LISTED ENTRIES:
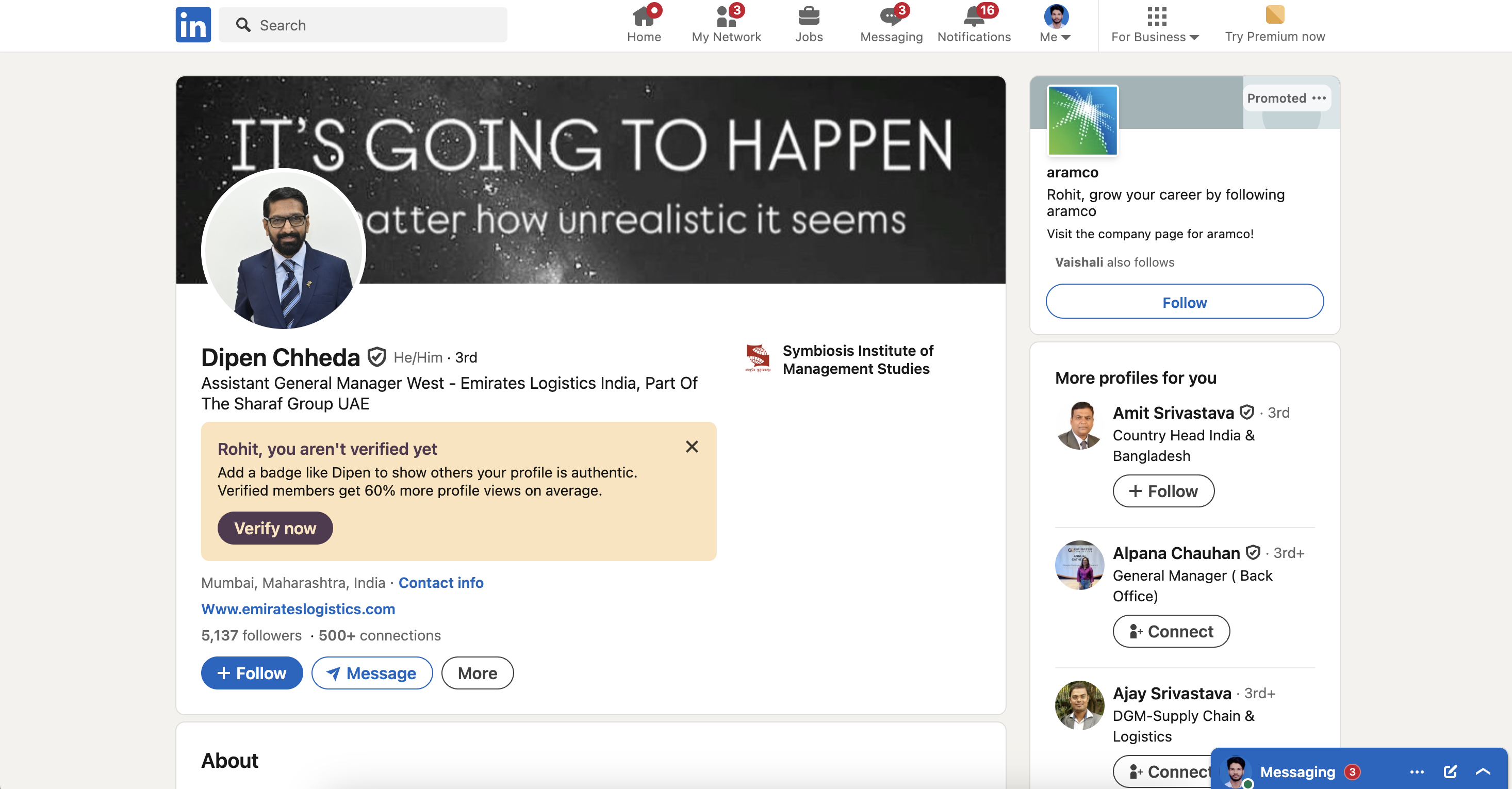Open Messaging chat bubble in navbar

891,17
--
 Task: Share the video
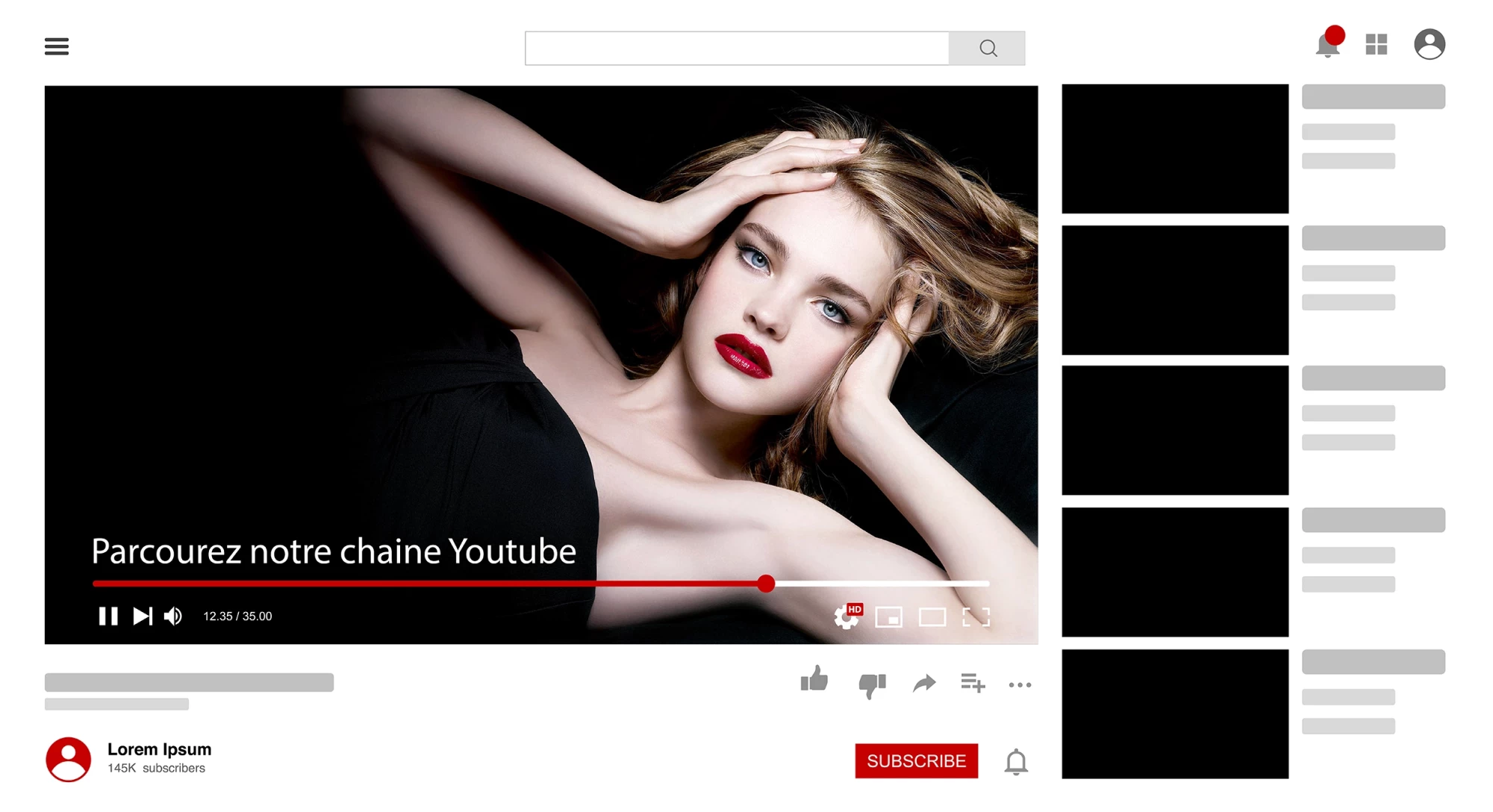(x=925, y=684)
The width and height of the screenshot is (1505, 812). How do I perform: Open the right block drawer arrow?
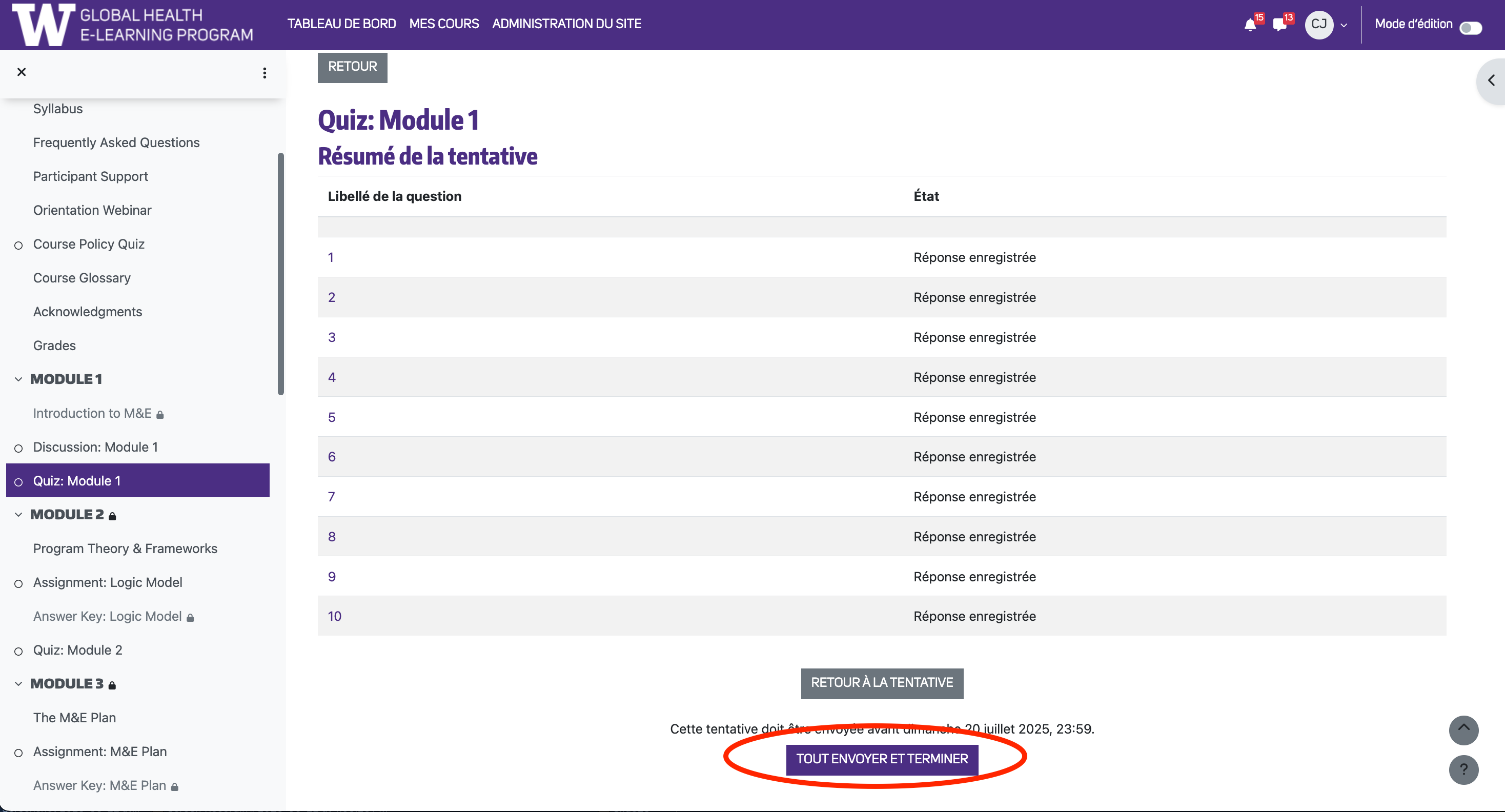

WHAT IS REQUIRED:
Would you give again, exactly, the lines in the data above that run from the line containing "Task: Share the video" to the line containing "The width and"? Include both ends and no pictures.

EXERCISE ANSWER:
 Task: Share the video
(x=925, y=684)
The width and height of the screenshot is (1505, 812). How do I perform: Open the right block drawer arrow?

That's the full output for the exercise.